[WHAT NEEDS TO BE DONE]
Transcribe these records exactly, dropping every picture.

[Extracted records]
= Beginning of Section =
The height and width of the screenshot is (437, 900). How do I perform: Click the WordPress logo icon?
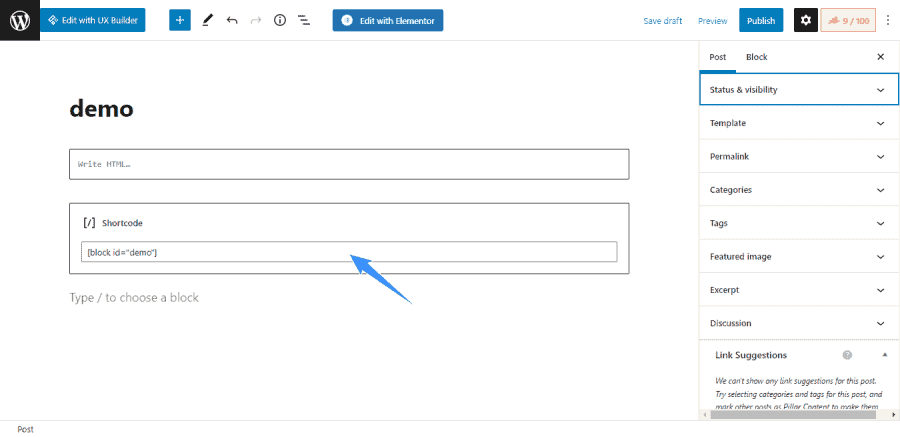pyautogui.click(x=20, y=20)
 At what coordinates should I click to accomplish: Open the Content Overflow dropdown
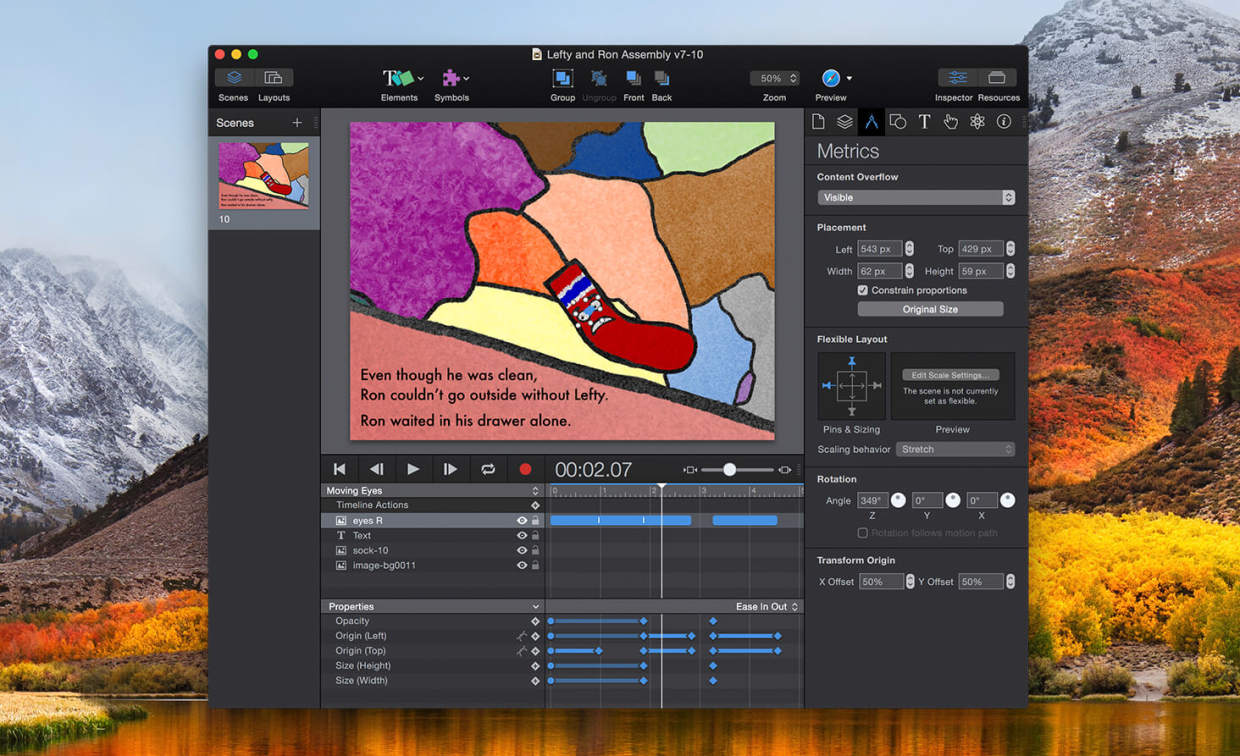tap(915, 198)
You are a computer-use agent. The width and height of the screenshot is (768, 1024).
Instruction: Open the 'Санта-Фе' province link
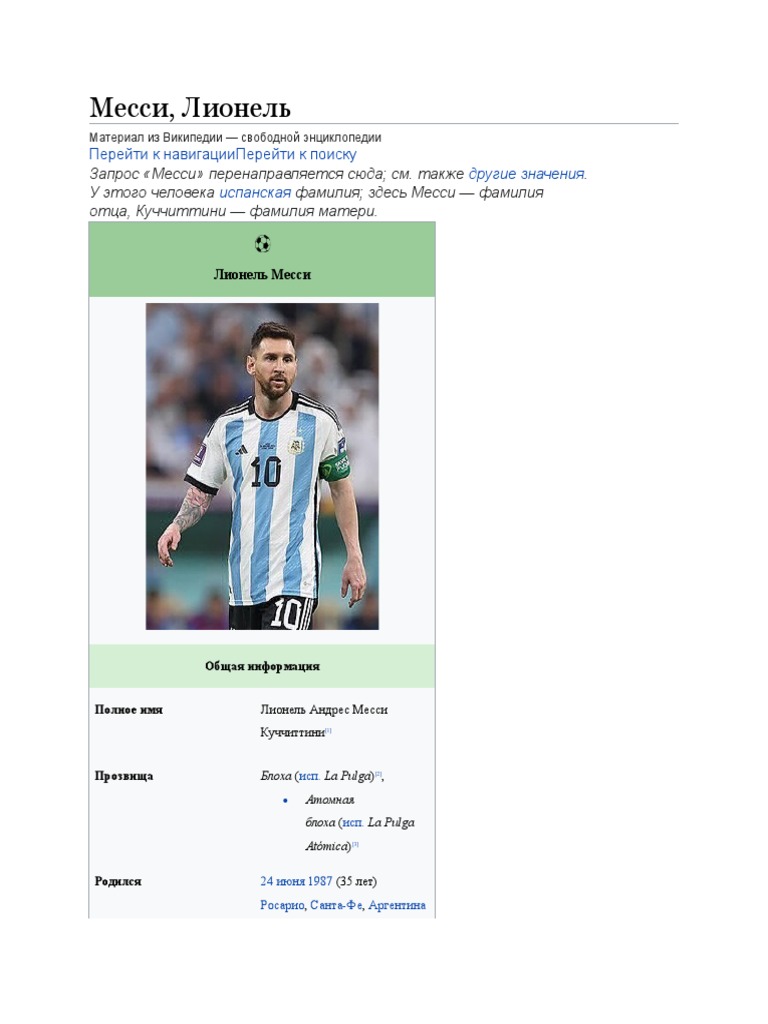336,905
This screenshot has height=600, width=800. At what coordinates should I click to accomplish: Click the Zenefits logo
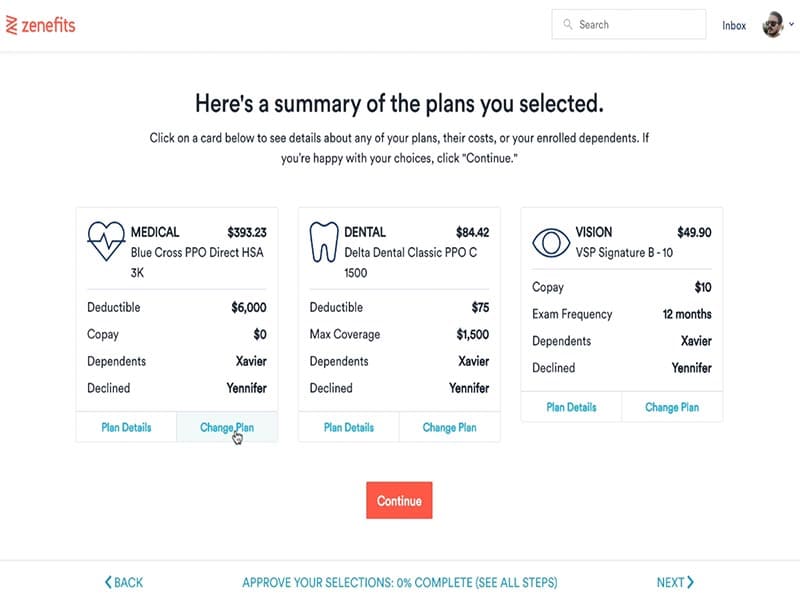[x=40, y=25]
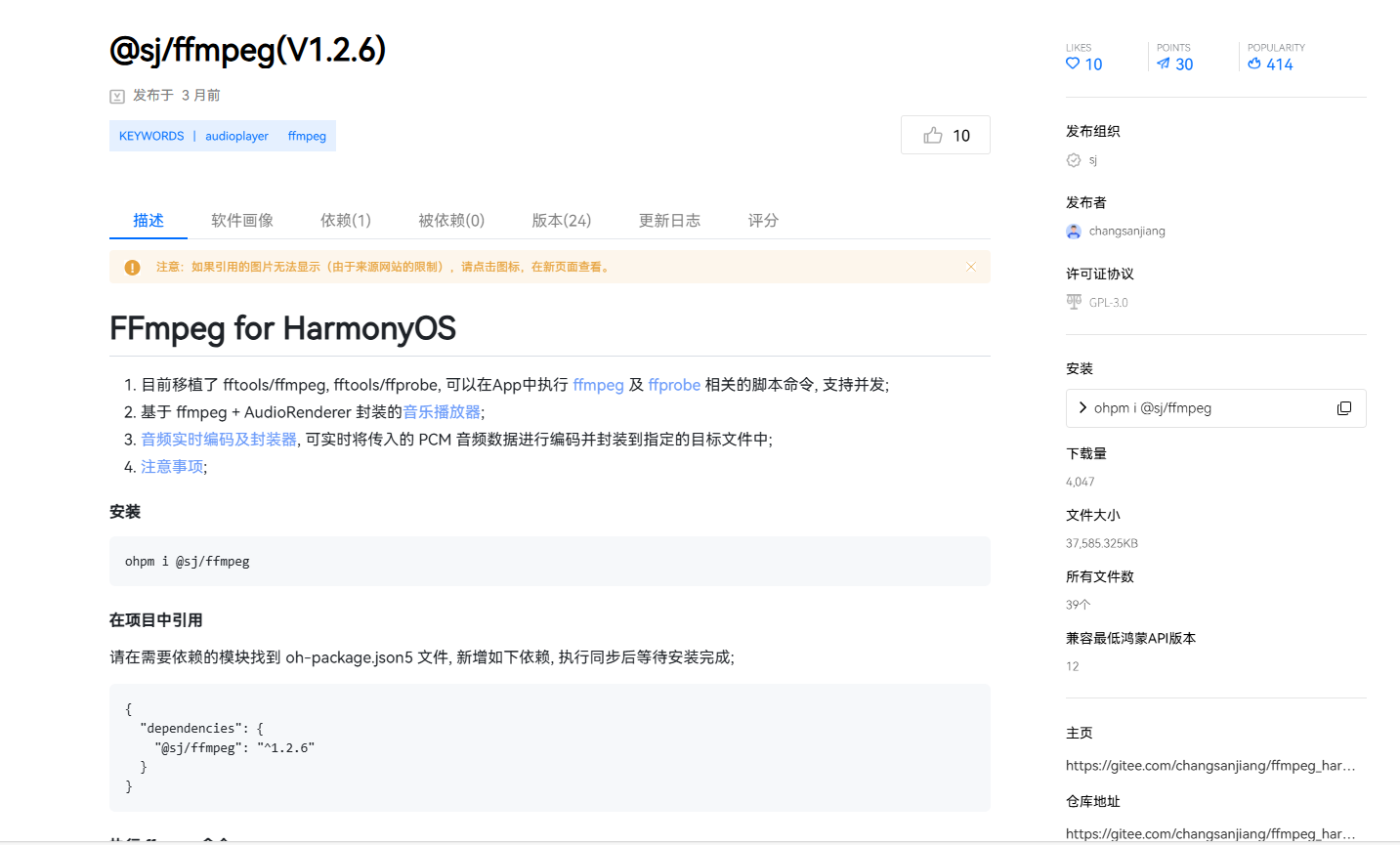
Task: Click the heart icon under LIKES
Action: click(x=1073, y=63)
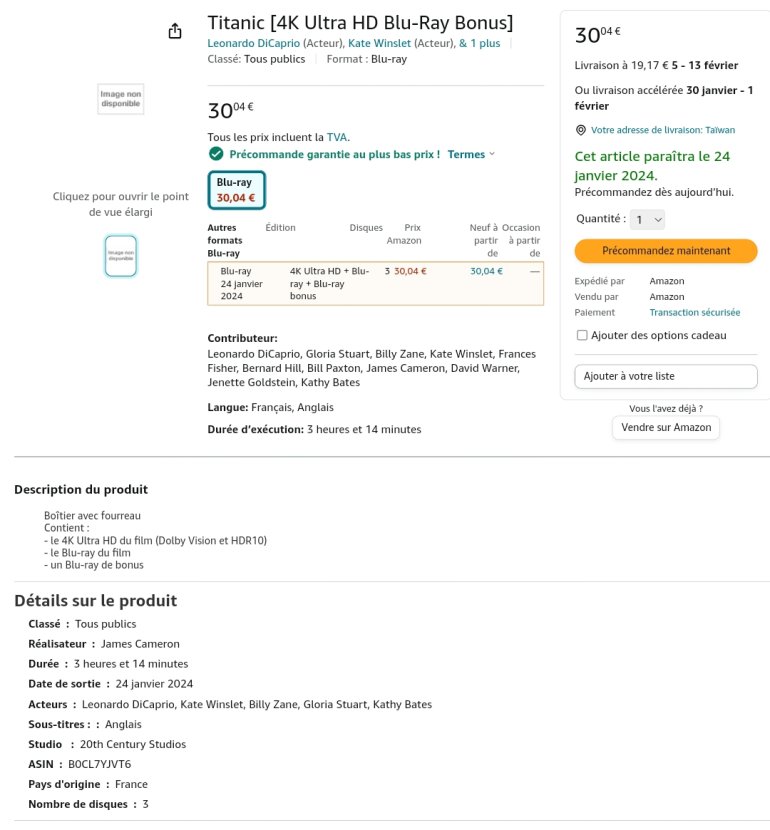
= End of Section =
[SOLUTION TO THE PROBLEM]
The height and width of the screenshot is (437, 900). How do I perform: Click the WordPress logo icon?
pyautogui.click(x=20, y=20)
 At what coordinates should I click to accomplish: Open the Content Overflow dropdown
tap(915, 198)
You are a computer-use agent. The width and height of the screenshot is (768, 1024).
Instruction: Open the 'Санта-Фе' province link
336,905
This screenshot has height=600, width=800. At what coordinates should I click to accomplish: Click the Zenefits logo
[x=40, y=25]
Task: Click the heart icon under LIKES
Action: click(x=1073, y=63)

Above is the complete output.